My goal in writing this article was to share with you the actual historical precedent for the tradition of piano burning. As a PhD trained Air Force historian this appeared to be a challenge, but certainly doable. I contacted three extraordinary people, all British, in my quest for an answer. These included Mr. Phil Bonner, a 38-year veteran of the RAF, and Mr. Peter Elliott, the Senior Keeper at the Department of Research & Information Services, RAF Museum, Hendon. I also interviewed Flight Officer Pete Walker, a former exchange pilot with the 336th Fighter Squadron on loan from the Royal Air Force.
It is my sad duty to report that the actual historical precedent for RAF piano burning is unknown. However, there are rumors and legends aplenty and we will glance at the best of these. One legend begins that during World War I all RAF pilots were upstanding English “gentlemen.” Between the wars and particularly during the early days of World War II, the demand for pilots exceeded the number of gentlemen available. As all RAF pilots should be gentlemen, the proposed solution was to have anyone not trained in playing the piano (everyone knows all English gentlemen know how to play the piano) be given piano lessons.
This did not go over terribly well with young pilots who were already being pushed to the limit fighting the German Luftwaffe. One day, for reasons unknown, a squadron club burned to the ground. In a classic “good news/bad news” scenario the piano learning pilots realized that while the club was gone, so too was the dreaded piano. The word went out to other squadrons and soon pianos were being dragged outside the clubs and ignited. Hard to play a piano that’s been turned to ash.

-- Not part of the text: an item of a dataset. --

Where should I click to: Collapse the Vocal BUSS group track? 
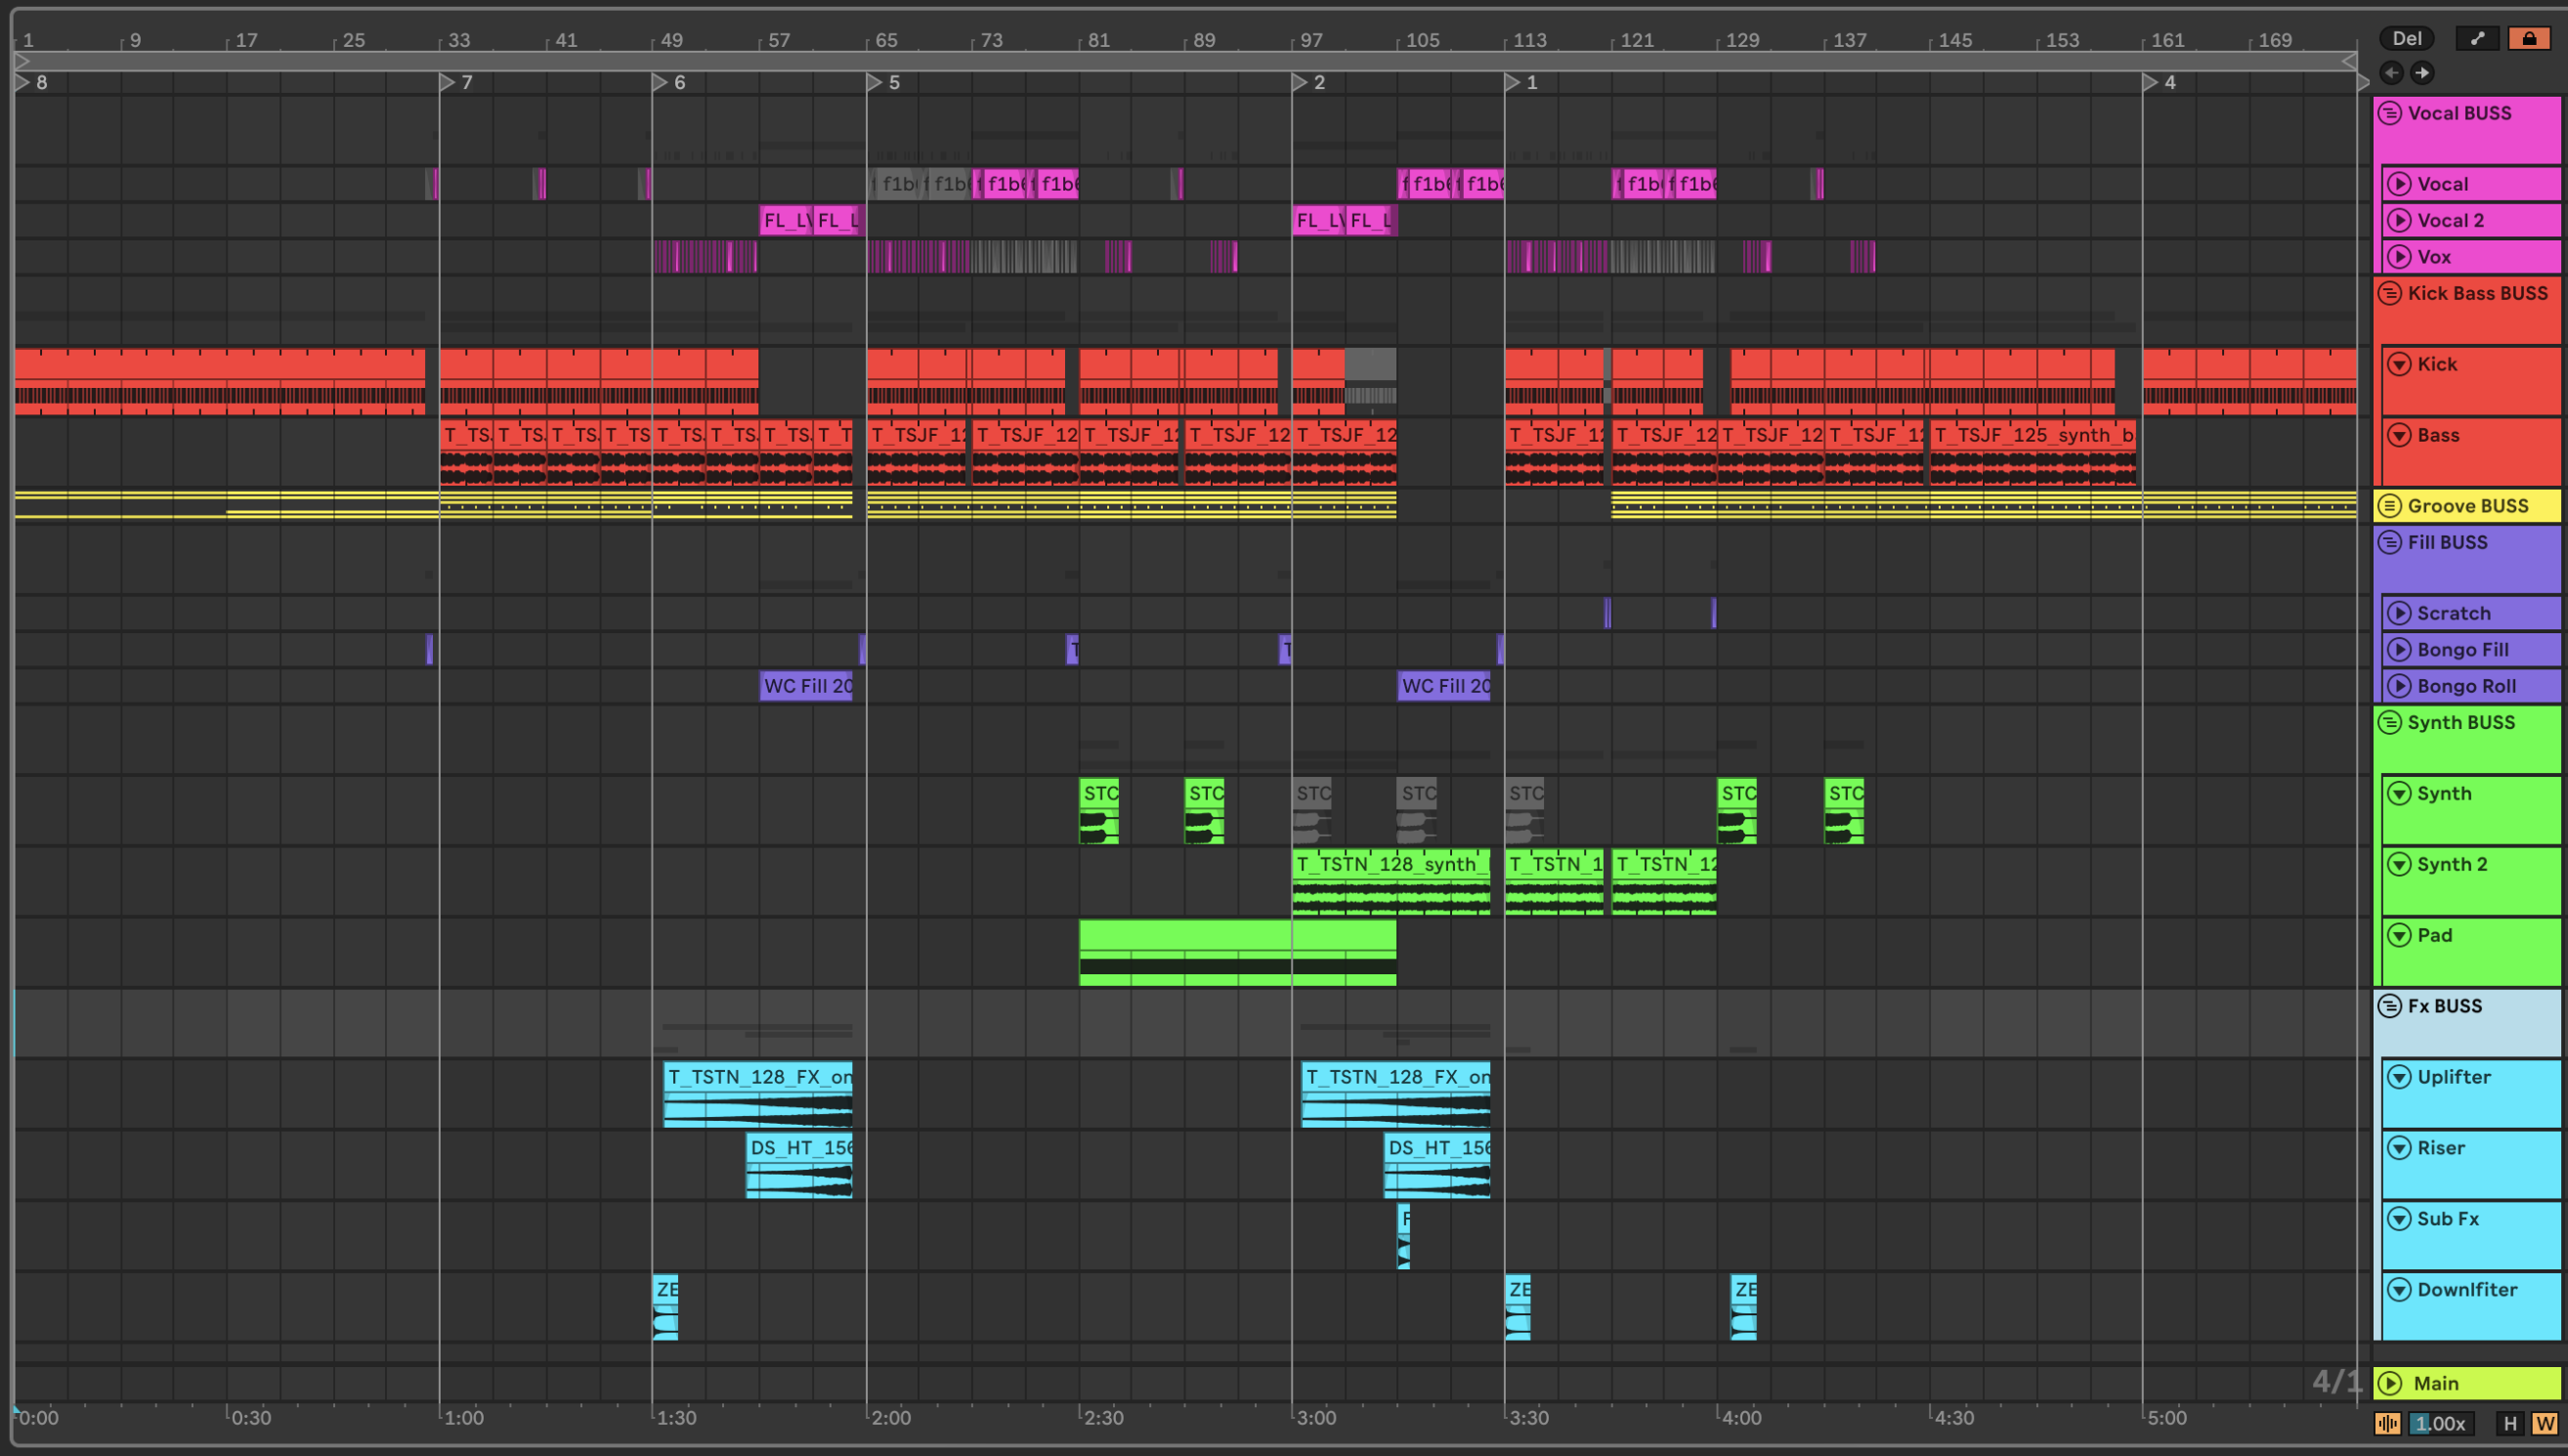pos(2390,113)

Some say the piano burning tradition is somehow connected to Viking funerals. That is where the fallen Viking is placed on a ship and the ship is set afire as it is cast off into the sea. There is also a rumor (it being a British tradition) that it dates back to the Gunpowder Plot. This was a plan to blow up the House of Lords in 1605. As the pianos are burned up, but not blown up, I have decided to discount this theory.
This might be the best opportunity to mention that the Royal Navy believes that the RAF has, “no traditions, just bad habits!” Of course the Royal Navy has its own way of disposing of pianos. When the HMS Ark Royal, a British aircraft carrier, was decommissioned, the officers decided to bury the Wardroom piano at sea. They did this by firing the piano from one of the ship’s catapults into the ocean. No bad habits displayed there.
The legend that I believe makes the most sense involves a piano playing pilot during the Battle of Britain. This pilot, whose name will forever be shrouded in mystery, was a truly fine piano player. After some tough missions the pilots could always look forward to enjoying the beautiful music and camaraderie that it inspired in the club. One sad day the battle claimed another brave RAF pilot, the piano player. That evening when his comrades gathered at the club they realized that never again would they experience the magnificent piano playing of their friend and colleague. They acknowledged he could never be replaced so in his memory they carried the piano outside the club and burned it.
This year when we hold this event and remember the Battle of Britain we can choose any of these legends or others that persist about why pianos are burned. That is the nature of legends, they always contain mystery and secrets that may never be revealed. What is important is that we honor the RAF pilots and the British people who persevered and then triumphed in the Battle of Britain. And we, and the world, can never forget our RAF Eagle Squadrons, volunteers all, who are the foundation of the 4th Fighter Wing.